■ **Task goal**
Every line from the one containing "You are a GUI" to the end of the data below should be copied exactly, but pictures should not.

■ **Collection entries**
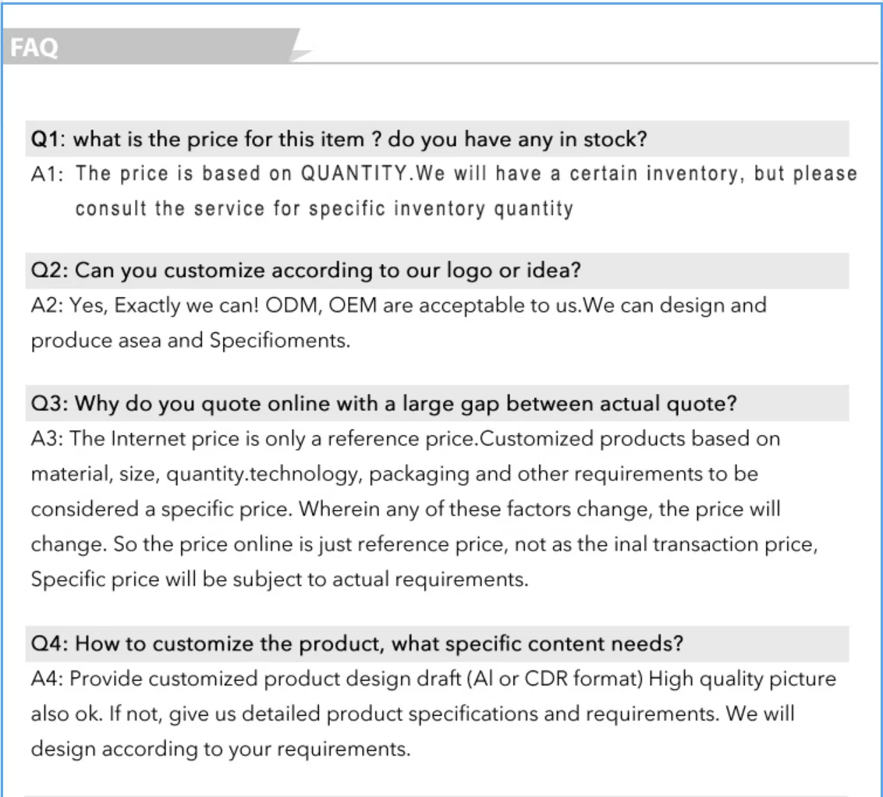This screenshot has width=883, height=797.
Task: Click the line 'consult the service for specific inventory'
Action: click(x=324, y=209)
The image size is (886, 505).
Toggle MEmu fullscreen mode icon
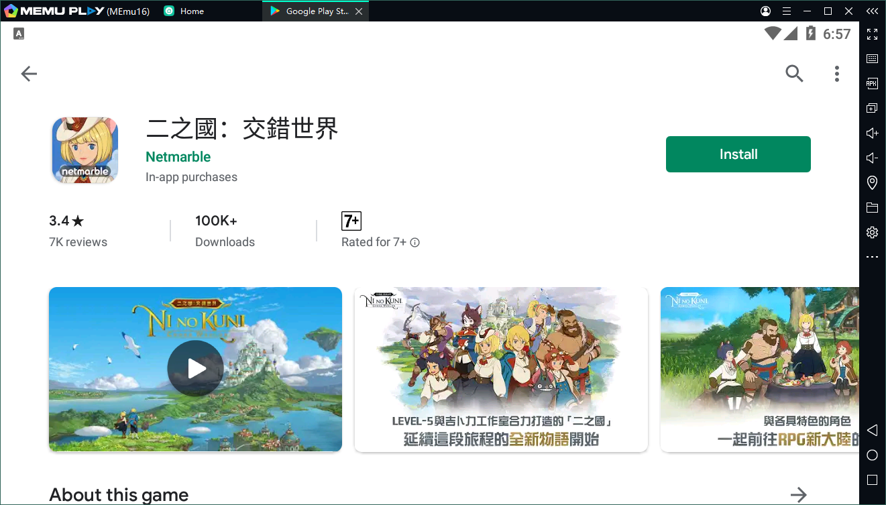(872, 34)
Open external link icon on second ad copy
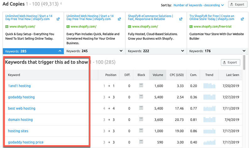 pos(120,19)
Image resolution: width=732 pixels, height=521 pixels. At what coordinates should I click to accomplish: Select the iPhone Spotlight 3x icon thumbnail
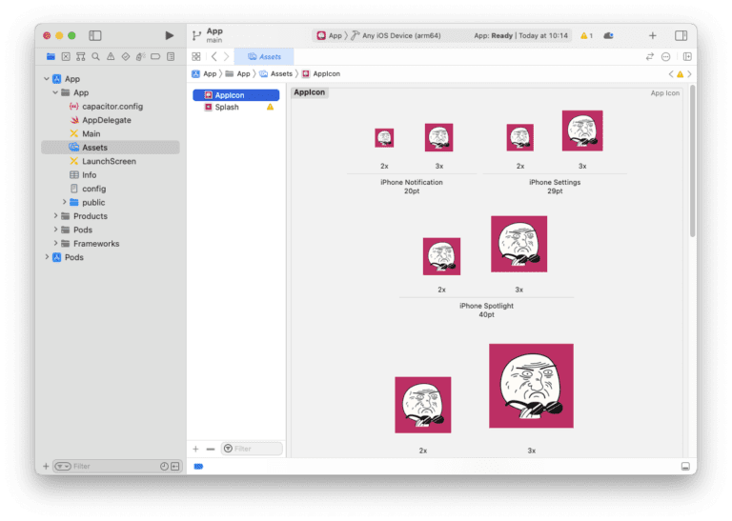[519, 244]
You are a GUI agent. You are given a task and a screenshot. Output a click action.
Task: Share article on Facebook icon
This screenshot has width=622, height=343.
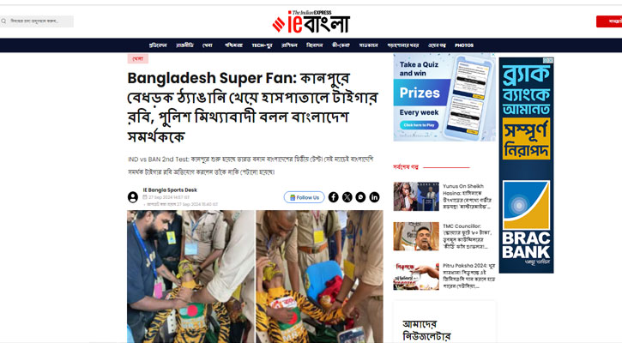point(333,197)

■ **Exercise result**
You are a GUI agent. You are given a task and a screenshot. Output a click action.
Task: Share article on Facebook icon
This screenshot has width=622, height=343.
point(333,197)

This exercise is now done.